Both groups exhibited significant postoperative reductions in back pain VAS scores relative to baseline (both p<0.001), with no significant difference in the degree of improvement between groups (p=0.471). Leg pain VAS scores also improved significantly after surgery in both the lumbar and sacral groups (both p<0.001), and the extent of improvement was comparable (p=0.279). ODI scores decreased significantly from preoperative values in both groups (both p<0.001). Notably, however, the sacral group demonstrated a significantly greater reduction in disability compared to the lumbar group (p=0.032).

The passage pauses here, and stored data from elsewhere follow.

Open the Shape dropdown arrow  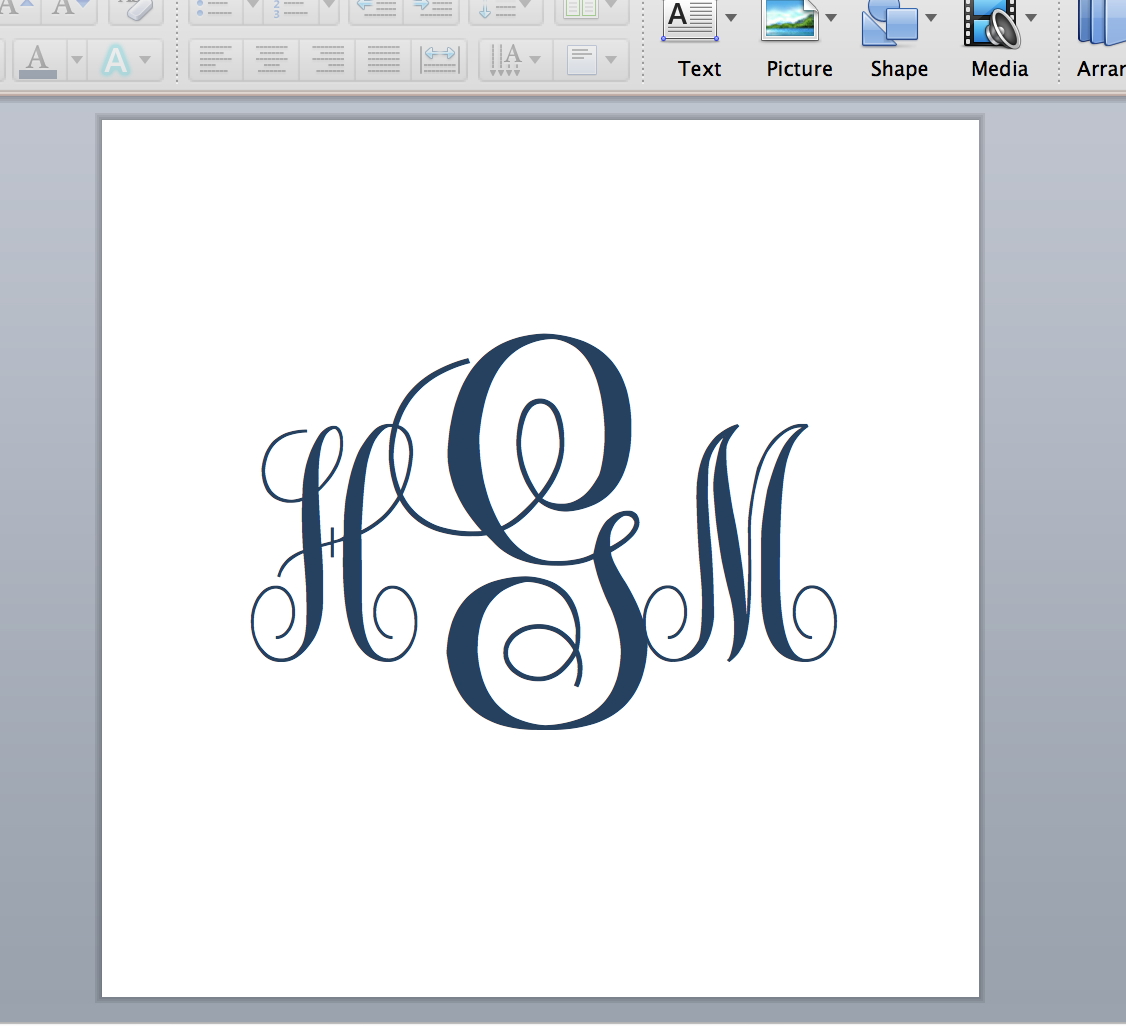931,17
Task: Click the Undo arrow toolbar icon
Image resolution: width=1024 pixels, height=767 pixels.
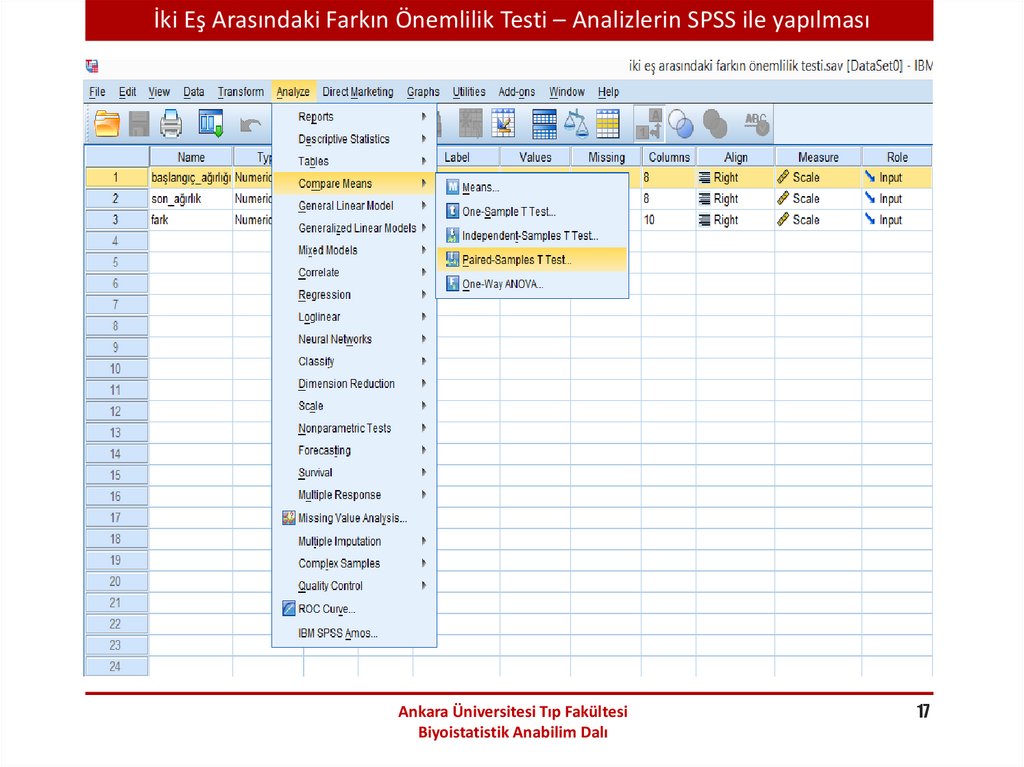Action: (251, 125)
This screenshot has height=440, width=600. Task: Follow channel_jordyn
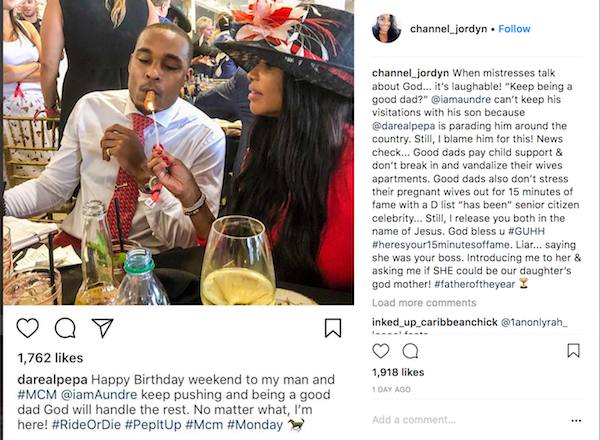[x=514, y=29]
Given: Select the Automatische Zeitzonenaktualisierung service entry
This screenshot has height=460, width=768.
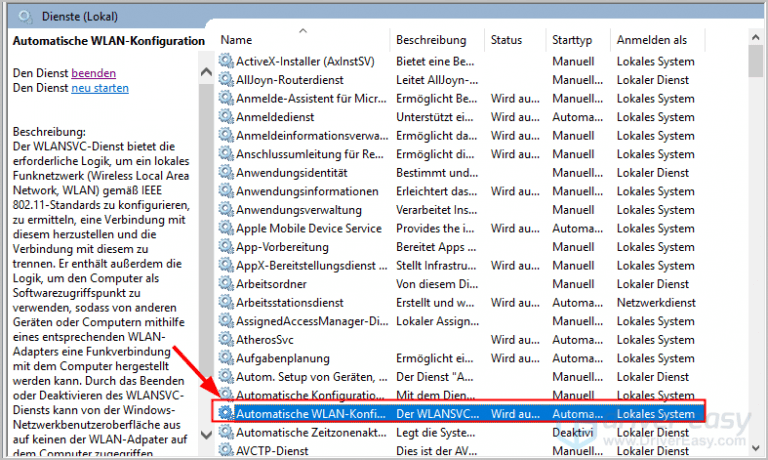Looking at the screenshot, I should click(x=298, y=432).
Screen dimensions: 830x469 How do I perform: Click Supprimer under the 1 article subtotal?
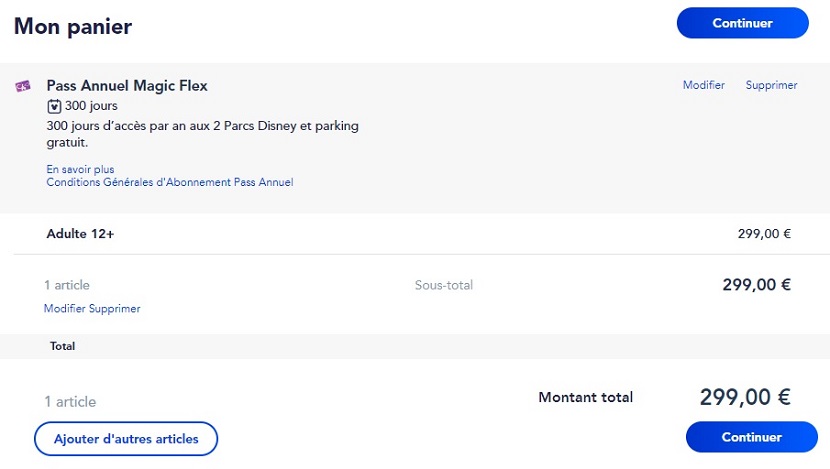pyautogui.click(x=114, y=309)
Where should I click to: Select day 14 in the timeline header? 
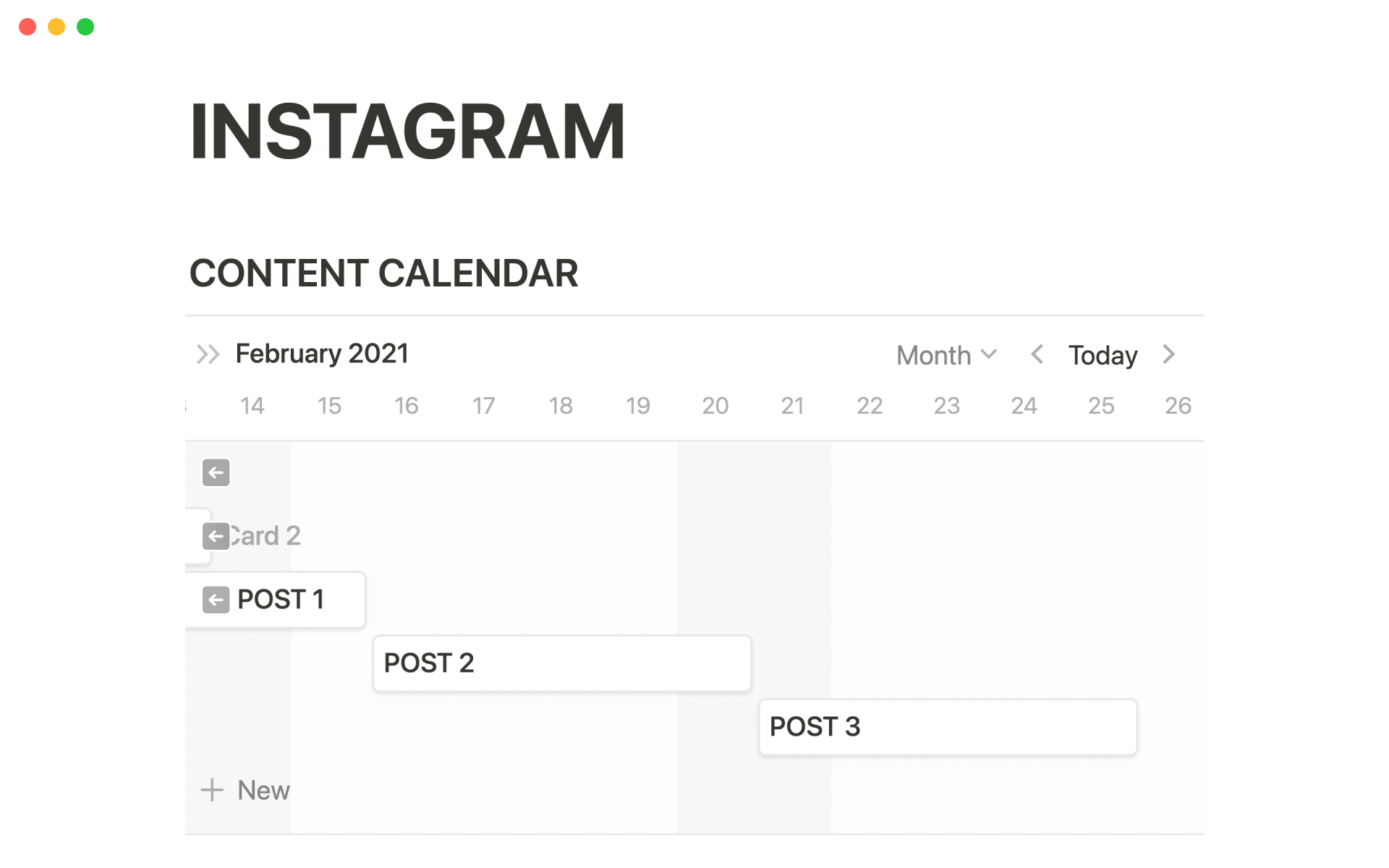252,406
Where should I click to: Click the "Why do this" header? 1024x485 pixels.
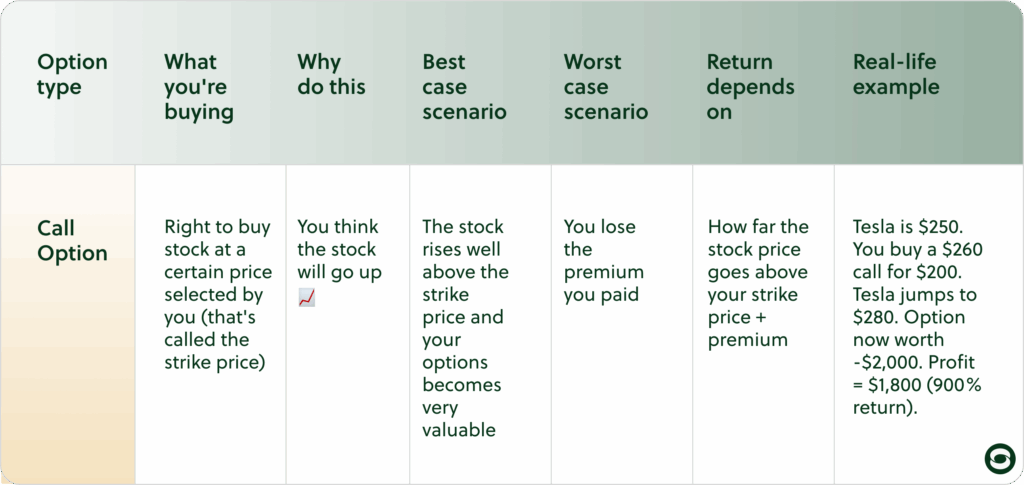click(331, 74)
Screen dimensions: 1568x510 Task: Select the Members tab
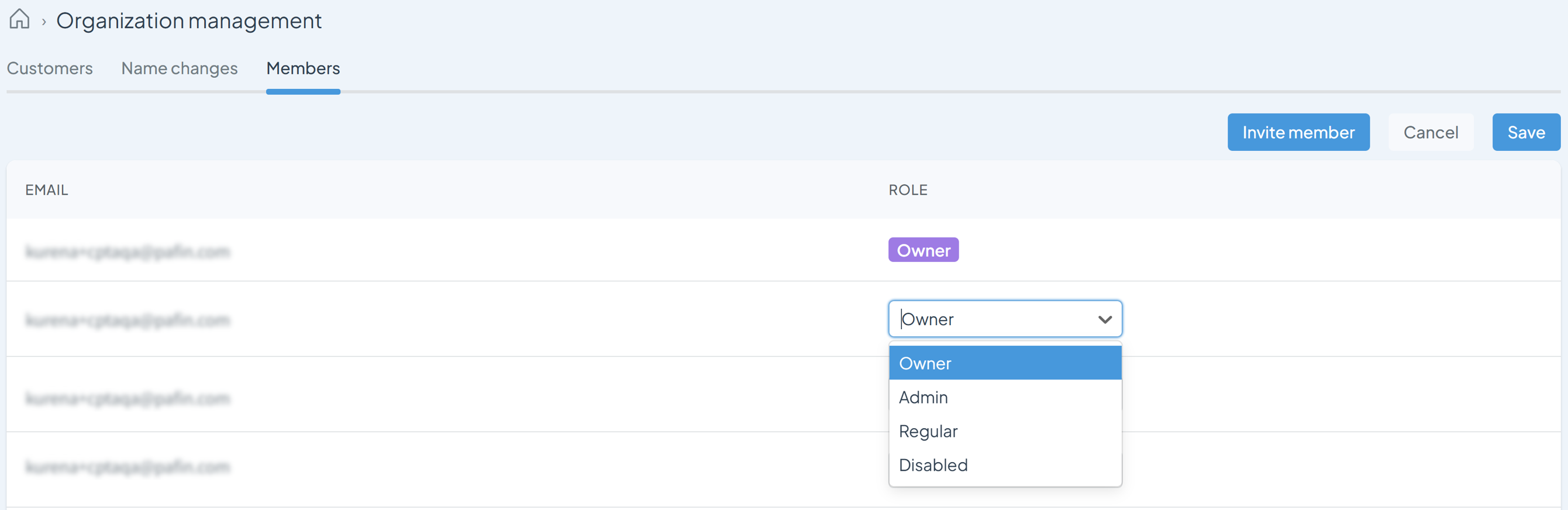(x=303, y=68)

With regard to spinopelvic parameters, SVA remained unchanged in the lumbar group (p=0.387) but decreased significantly in the sacral group (p<0.001); nonetheless, the magnitude of change was similar between groups (p=0.222). PT showed no significant change in either group (lumbar: p=0.306; sacral: p=0.116). SS decreased significantly in both groups (lumbar: p=0.002; sacral: p<0.001), with comparable changes observed (p=0.867). PI did not change significantly in the lumbar group (p=0.330) but decreased significantly in the sacral group (p=0.035), though the difference in change between groups was not significant (p=0.641). LL improved significantly in both groups (lumbar: p=0.026; sacral: p=0.042), and postoperative LL values were significantly higher in the lumbar group (p=0.005), despite similar magnitudes of change (p=0.540). TK did not change significantly in either group (lumbar: p=0.155; sacral: p=0.124), yet the direction of change differed significantly between groups (p=0.041)-the lumbar group showed a decrease while the sacral group showed an increase. TPA remained stable in both groups (lumbar: p=0.542; sacral: p=0.761), with no intergroup differences (p=0.510).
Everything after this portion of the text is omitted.